Direction: Reproduce the lines of the records starting at the line containing "The width and" and ending at the line containing "I will coord(12,297).", including both of those lines.

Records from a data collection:
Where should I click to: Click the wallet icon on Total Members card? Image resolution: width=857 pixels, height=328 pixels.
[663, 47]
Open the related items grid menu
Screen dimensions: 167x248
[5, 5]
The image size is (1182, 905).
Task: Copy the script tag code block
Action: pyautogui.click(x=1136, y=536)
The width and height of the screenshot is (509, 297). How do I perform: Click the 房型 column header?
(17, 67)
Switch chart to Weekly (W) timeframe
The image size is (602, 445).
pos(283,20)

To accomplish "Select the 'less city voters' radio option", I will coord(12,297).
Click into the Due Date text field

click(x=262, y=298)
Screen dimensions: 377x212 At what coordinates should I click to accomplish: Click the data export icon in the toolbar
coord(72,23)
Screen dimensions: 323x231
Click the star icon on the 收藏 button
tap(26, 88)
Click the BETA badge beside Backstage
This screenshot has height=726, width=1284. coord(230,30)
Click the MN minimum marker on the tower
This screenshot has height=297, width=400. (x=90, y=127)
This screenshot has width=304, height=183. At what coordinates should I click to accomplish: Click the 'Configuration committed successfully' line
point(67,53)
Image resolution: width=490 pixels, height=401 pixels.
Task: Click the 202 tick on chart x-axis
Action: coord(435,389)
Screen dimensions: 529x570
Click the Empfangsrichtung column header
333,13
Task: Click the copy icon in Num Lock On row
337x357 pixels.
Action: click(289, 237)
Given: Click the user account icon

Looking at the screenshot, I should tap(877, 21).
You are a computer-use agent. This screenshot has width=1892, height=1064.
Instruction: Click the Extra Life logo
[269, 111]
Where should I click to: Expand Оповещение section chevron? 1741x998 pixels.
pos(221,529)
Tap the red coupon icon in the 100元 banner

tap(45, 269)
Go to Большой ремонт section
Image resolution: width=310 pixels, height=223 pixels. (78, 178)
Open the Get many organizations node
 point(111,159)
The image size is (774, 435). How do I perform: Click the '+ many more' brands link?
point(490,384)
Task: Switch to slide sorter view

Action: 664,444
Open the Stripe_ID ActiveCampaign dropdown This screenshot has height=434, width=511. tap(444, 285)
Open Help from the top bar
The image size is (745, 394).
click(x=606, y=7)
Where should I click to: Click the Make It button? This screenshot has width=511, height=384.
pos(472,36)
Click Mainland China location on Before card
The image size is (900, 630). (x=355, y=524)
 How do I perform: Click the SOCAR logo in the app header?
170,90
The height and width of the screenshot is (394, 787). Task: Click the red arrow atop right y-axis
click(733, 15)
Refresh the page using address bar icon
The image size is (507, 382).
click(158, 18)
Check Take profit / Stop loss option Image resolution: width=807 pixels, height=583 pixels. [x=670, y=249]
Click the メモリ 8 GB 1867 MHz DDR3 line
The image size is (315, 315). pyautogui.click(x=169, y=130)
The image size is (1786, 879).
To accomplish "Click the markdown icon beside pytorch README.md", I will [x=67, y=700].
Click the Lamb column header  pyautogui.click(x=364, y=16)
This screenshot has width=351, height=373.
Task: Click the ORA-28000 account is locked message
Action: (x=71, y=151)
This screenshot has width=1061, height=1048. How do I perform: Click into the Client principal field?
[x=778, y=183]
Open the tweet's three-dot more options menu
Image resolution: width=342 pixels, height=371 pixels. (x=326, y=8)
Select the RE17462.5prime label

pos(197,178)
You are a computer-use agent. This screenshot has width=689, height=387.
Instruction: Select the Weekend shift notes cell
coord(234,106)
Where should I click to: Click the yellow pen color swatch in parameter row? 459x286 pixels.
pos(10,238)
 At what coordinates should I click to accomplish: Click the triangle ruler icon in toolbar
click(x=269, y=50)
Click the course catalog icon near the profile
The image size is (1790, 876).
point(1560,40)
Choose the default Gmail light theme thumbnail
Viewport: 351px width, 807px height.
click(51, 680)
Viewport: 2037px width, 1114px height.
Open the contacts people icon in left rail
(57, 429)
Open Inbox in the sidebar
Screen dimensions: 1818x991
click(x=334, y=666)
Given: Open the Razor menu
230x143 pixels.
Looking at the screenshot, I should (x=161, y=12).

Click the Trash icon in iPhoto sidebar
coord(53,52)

Solution for this problem:
The width and height of the screenshot is (509, 297). How do I perform: Click the 房型 column header?
(17, 67)
Switch chart to Weekly (W) timeframe
The image size is (602, 445).
pos(283,20)

To accomplish "Select the 'less city voters' radio option", I will coord(12,297).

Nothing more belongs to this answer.